The mural was the only one Binford did for the Fine Arts Section. In 1941 Binford was commissioned to paint a mural of the burning of Richmond (1865) for the Post Office of Saunders, Virginia. Intending to illustrate the suffering of the southerners during the last days of the Confederacy, Binford submitted a preliminary sketch showing a street scene with looters, a mother trying to escape with her baby over bodies of dead soldiers lying on the ground, a half-naked woman who had torn off her blouse to prevent herself from being scorched, a horseman riding roughshod over all. The sketch raised controversy. A former president-general of the United Daughters of the Confederacy stated: "It is one of the most horrible things I've ever seen.". Bishop James Cannon Jr. of the Methodist Episcopal Church, South, who was very influential in Virginia politics, published a criticism in the Richmond Times-Dispatch indicating: "The woman's back and hips are poorly portrayed.". Though Julien Binford angrily retorted: "When and how did this bishop become an authority on the 'backs and hips' of nude women?", he never got the commission. Another post office mural, in Ahoskie, North Carolina, is reported as "missing".

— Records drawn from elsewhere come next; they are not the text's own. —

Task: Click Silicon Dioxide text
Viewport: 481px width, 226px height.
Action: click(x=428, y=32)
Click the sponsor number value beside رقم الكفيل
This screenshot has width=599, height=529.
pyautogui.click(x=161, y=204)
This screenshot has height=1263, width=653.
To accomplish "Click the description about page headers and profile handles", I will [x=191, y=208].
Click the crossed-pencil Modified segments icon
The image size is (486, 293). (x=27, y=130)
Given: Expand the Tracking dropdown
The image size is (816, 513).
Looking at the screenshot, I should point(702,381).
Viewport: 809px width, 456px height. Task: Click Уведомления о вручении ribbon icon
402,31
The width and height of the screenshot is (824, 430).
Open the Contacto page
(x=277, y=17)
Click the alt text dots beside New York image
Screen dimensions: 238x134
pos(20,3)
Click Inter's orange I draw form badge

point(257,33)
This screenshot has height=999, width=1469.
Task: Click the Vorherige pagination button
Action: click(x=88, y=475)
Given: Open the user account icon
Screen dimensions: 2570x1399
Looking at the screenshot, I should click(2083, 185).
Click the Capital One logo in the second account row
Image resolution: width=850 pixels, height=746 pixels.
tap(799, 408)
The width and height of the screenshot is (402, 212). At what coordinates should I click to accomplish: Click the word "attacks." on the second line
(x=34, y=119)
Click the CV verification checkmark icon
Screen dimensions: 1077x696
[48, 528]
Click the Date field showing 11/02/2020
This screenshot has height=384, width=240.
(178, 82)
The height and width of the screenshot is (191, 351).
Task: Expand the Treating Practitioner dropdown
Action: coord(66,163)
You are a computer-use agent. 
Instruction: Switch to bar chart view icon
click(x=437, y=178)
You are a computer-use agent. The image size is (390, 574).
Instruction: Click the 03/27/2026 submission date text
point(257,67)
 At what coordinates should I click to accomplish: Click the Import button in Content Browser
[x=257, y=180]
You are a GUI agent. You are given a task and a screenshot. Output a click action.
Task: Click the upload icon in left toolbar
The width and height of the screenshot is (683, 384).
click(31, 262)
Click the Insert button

However, during 1942 his work received the attention of Time, Newsweek and Life, which presented reproductions of some of his paintings. During World War II, he worked on a series of paintings titled "New York Harbor at War" which were published in a special section of Life.

== Teaching activity ==
In 1946 he was appointed professor of painting at Mary Washington College in Fredericksburg, Virginia. Among his students was the American artist Anne Everett. He was the organizer of regular meetings with a small group of friends, including Emil Schnellock, Matila Ghyka, and Milton Stansbury. He was a faculty member for 25 years until 1971, when he retired to devote more time to his painting. Some of his works are in the Mary Washington University Galleries' permanent collection.

Edward Alvey, Jr., dean of Mary Washington, wrote of Binford:He was a warm, friendly, natural person. He painted with a sensitivity and devotion, establishing a feeling of rapport between the artist and the viewer. His work has a freshness and originality that well exemplifies Binford's own zest for life and his desire to share its beauty with others.His wife died on July 11, 1984. Julien lived alone for the next ten years and then moved to Charlotte to be with his sister, Eleanor Binford Booth at Southminster retirement center. He died in Charlotte on September 12, 1997, at the age of 88.